Part of the story, admittedly, is that the holiday season preceding it was very weak, the recovery in revenues evident in the spring and summer slowing greatly in the fall as franchise films (Captain Marvel, Aquaman, etc.) continued to fall flat with audiences, but, in spite of overperformance by hits like Five Nights at Freddy's and Taylor Swift's concert film, none of them grew into a Super Mario Bros. or Barbie (or even Oppenheimer or animated Spider-Man)-scale event of the kind adequate to rescue the season. Indeed, the highest-grossing movie to come out in the last five months of the year was actually Wonka, which (on the way to merely sputtering past the $200 million mark) collected about $63 million in January--as against the $283 million that Avatar 2 collected the same month the year before (after having already taken in $400 million in the last days of December).
However, it was also a matter of January's offerings being less than thrilling for the public. The highest-grossing January release by far, the remake of Mean Girls, is exemplary. The original 2004 Mean Girls collected some $86 million at the domestic box office--equal to $140 million when adjusted for December 2023 prices. As of its fourth weekend in domestic play, with not much further to go, the new version has made less than half that ($66 million).
Also indicative of the situation is what has come thus far of the attempt of a very cash-hungry Disney desperate for some success in its traditional domain of animated feature film after these last terrible years to exploit January's long being a good time for rereleases by putting out the three big Pixar movies that lost their chance at a big theatrical gross due to the pandemic. Soul, the first in the schedule, had its release back on January 12, in a not insignificant 1,360 theaters.
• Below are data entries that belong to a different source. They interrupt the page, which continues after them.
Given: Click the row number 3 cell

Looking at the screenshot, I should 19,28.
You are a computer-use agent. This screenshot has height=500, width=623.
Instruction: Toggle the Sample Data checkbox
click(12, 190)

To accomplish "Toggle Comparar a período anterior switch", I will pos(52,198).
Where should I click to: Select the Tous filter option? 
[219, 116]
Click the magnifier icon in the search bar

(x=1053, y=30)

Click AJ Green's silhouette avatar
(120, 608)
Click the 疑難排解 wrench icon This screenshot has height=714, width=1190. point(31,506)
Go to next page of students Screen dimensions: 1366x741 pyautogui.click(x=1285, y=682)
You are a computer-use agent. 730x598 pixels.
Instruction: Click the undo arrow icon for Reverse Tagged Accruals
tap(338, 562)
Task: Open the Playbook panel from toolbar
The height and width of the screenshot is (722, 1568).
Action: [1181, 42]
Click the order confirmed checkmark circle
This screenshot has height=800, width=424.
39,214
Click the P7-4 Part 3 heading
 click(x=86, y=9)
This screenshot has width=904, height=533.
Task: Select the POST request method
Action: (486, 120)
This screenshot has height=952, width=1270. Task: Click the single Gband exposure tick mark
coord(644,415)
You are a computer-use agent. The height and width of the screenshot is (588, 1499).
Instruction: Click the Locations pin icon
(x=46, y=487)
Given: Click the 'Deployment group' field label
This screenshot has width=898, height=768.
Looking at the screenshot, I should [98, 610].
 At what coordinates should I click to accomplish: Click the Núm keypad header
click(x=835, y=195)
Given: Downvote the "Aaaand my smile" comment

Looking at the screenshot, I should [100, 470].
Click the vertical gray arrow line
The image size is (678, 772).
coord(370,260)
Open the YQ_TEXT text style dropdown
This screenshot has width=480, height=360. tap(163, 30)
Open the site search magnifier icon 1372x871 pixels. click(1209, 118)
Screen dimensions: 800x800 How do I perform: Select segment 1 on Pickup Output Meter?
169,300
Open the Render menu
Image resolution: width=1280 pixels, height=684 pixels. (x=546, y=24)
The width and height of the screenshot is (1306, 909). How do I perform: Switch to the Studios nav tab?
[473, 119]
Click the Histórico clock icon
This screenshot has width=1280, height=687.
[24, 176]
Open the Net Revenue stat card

The movie made a million dollars--almost.
Not almost a billion, almost a million.
This bodes poorly indeed for the next film in the queue, the culture war-stoking Turning Red (due out Friday), all as February has already proven dismayingly January-like. This weekend the megabudgeted ($200 million+) Argylle, which may have come from Apple+ but really only makes financial sense as a blockbuster, came out with low expectations, and failed to meet them. (Boxoffice Pro projected $20-$30 million in its long-range forecast. The movie took in a mere $18 million.)
Looking at the film I am reminded that while it is not a franchise movie of the kind that have been flopping left and right since about this same time last year one of the reasons why we had so many franchise films in the first place was because it had in this crowded, post-star, market become so difficult to get people to the theaters to see non-franchise films, even when they are big action movies.
That gross is a reminder, too, that if the difficulties of Argylle's particular genre are still getting less attention than those of the superhero film, the "spy-fi" action-adventure genre (as we already saw with the waning salability of James Bond, and the underperformance of the latest Fast and Furious and Mission: Impossible films last year) is likewise running out of steam, the boom that began in the '90s now going bust.
Alas, given what is evidently in the pipeline this is far from being the last such disappointment--all as Madame Web seems set to fix attention back on the superhero genre's troubles as it continues the genre's trend of falling grosses, and contribute to a weak February following the weak January the year has already seen.